Amanda, de repente, parecía muy alterada.
– Pero, pero, pero…
Phillip suspiró. Jamás sabía qué decirles a sus hijos y ahora parecía que su hija se iba a diluir en una piscina de lágrimas.
– Por el amor de… -Se detuvo a tiempo y se tranquilizó un poco-. ¿Qué te pasa, Amanda?
La niña respiraba entrecortadamente y, entonces, empezó a sollozar.
– ¿Y Besie?
Phillip movió los brazos a su alrededor y no encontró ninguna pared en la que apoyarse.
– Naturalmente -dijo-, no estaba incluyendo a nuestro querido spaniel.
– Pues podrías haberlo dicho -dijo Amanda, entre sollozos, aunque ahora parecía sorprendente y sospechosamente recuperada-. Me has asustado mucho.
Phillip apretó los dientes.
– Siento mucho haberte asustado.
Ella bajó la cabeza como si fuera una reina.
Phillip refunfuñó en voz baja. ¿Desde cuándo eran ellos los que llevaban la voz cantante en una conversación? Seguro que un hombre de su tamaño y su inteligencia, al menos le gustaba creerlo, debería ser capaz de manejar a dos críos de ocho años.

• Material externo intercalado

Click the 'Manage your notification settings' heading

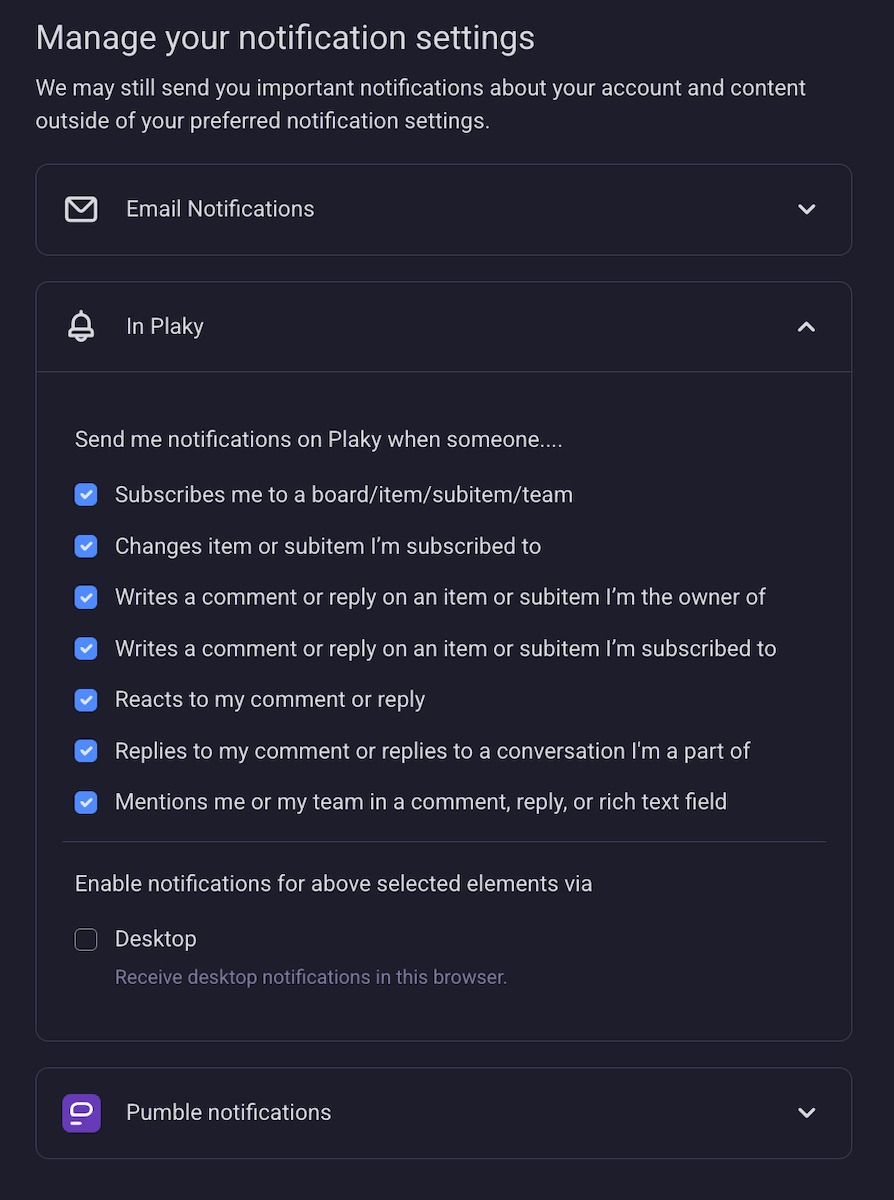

Pero no era así porque, una vez más, y a pesar de sus buenas intenciones, había perdido el control de la conversación y había acabado pidiéndoles perdón.
Nada le hacía sentirse más fracasado como padre.
– Está bien -dijo, con ganas de acabar con aquello-. Marcharos, tengo cosas que hacer.
Los niños se quedaron allí, de pie, mirándolo con los ojos muy abiertos.
– ¿Todo el día? -preguntó Oliver, al final.
– ¿Todo el día? -repitió Phillip. ¿De qué diablos estaba hablando?
– ¿Vas a hacer cosas todo el día? -aclaró Oliver.